* [Exercise brief]:
From the data below, repeat exactly the lines from the line with "Task: Open Shiyue WANG / Xinyu LIU link" to the line with "Share listing via email icon", both included.

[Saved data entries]
※ ※ ※

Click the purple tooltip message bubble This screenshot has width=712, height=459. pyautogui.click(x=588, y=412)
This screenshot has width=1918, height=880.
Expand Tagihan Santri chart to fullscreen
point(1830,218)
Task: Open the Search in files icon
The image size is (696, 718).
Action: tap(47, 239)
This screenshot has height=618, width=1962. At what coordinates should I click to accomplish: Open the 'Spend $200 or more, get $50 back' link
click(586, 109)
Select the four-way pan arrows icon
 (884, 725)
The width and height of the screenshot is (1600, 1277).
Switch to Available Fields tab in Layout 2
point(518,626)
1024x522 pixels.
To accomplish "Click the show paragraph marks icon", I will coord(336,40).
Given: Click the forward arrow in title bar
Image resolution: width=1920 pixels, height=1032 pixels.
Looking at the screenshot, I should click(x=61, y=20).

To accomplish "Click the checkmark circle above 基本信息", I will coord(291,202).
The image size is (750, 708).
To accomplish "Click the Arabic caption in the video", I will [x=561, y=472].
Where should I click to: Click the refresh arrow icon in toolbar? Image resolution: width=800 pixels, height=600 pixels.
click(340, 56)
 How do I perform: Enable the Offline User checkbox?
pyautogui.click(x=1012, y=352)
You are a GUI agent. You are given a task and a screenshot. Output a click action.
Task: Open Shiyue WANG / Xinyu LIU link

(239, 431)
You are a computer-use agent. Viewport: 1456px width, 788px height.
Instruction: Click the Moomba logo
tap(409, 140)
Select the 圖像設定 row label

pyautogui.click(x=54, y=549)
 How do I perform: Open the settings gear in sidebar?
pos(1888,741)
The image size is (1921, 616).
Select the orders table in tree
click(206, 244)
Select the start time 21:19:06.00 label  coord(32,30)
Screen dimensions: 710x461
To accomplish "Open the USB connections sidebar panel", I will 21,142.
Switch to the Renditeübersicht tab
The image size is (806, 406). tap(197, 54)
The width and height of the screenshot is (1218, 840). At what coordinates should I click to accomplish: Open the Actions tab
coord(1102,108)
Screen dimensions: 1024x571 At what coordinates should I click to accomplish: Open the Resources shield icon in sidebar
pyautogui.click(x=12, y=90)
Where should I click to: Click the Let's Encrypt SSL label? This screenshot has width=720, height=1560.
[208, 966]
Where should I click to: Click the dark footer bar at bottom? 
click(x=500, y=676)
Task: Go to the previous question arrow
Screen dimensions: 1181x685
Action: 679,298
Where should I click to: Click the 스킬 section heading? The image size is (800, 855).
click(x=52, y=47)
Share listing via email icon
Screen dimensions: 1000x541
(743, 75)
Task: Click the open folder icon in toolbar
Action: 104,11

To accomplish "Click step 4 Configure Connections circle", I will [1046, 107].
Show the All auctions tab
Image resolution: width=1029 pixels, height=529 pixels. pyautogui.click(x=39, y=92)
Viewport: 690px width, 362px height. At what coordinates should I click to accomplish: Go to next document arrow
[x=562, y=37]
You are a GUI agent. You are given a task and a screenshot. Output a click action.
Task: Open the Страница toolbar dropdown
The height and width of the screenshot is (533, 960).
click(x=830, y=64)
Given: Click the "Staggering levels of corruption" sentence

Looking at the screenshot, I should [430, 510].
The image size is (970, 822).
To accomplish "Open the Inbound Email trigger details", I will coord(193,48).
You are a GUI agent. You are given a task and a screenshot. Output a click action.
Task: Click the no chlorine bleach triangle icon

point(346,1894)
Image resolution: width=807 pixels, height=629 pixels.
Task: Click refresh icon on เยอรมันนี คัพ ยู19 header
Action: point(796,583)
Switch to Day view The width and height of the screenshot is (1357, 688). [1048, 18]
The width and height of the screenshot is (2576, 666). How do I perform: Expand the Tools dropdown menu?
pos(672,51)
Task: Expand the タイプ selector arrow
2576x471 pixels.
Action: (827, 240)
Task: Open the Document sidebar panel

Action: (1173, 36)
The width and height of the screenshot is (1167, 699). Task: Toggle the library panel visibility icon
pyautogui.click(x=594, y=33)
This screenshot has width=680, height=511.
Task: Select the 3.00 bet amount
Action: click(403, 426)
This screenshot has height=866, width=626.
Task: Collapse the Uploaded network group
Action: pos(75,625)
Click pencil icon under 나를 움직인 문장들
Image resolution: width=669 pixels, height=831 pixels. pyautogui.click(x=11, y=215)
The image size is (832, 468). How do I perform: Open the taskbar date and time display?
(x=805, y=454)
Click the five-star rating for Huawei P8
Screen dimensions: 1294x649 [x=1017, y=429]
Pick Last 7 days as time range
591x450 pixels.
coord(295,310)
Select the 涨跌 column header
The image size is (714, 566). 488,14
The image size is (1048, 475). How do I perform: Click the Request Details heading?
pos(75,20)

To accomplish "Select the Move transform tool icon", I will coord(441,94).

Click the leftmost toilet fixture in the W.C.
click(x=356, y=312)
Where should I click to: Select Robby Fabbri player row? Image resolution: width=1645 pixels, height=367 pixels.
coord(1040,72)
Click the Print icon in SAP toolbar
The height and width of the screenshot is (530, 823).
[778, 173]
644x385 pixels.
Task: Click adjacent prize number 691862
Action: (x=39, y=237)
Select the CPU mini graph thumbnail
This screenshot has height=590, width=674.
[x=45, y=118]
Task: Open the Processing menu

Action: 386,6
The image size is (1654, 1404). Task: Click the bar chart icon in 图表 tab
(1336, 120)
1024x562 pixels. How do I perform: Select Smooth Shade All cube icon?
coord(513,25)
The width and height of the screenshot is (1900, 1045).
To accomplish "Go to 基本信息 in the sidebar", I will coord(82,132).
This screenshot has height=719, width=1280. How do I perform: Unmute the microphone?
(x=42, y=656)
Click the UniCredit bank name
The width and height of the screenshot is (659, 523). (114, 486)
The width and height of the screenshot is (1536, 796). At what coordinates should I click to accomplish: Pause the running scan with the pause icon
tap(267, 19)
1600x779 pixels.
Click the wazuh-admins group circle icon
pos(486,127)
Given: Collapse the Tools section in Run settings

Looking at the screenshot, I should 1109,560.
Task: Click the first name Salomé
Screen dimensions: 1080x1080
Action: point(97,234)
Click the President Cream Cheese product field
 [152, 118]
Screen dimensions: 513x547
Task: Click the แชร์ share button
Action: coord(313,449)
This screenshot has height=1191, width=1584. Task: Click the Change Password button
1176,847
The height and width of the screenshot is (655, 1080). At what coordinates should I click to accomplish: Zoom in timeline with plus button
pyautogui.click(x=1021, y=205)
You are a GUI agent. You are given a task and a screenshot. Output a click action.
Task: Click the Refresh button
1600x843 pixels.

※ ※ ※

* [Answer below]:
Task: Open Shiyue WANG / Xinyu LIU link

(239, 431)
You are a computer-use agent. Viewport: 1456px width, 788px height.
Instruction: Click the Moomba logo
tap(409, 140)
Select the 圖像設定 row label

pyautogui.click(x=54, y=549)
 How do I perform: Open the settings gear in sidebar?
pos(1888,741)
The image size is (1921, 616).
Select the orders table in tree
click(206, 244)
Select the start time 21:19:06.00 label  coord(32,30)
Screen dimensions: 710x461
To accomplish "Open the USB connections sidebar panel", I will 21,142.
Switch to the Renditeübersicht tab
The image size is (806, 406). tap(197, 54)
The width and height of the screenshot is (1218, 840). At what coordinates should I click to accomplish: Open the Actions tab
coord(1102,108)
Screen dimensions: 1024x571 At what coordinates should I click to accomplish: Open the Resources shield icon in sidebar
pyautogui.click(x=12, y=90)
Where should I click to: Click the Let's Encrypt SSL label? This screenshot has width=720, height=1560.
[208, 966]
Where should I click to: Click the dark footer bar at bottom? 
click(x=500, y=676)
Task: Go to the previous question arrow
Screen dimensions: 1181x685
Action: 679,298
Where should I click to: Click the 스킬 section heading? The image size is (800, 855).
click(x=52, y=47)
Share listing via email icon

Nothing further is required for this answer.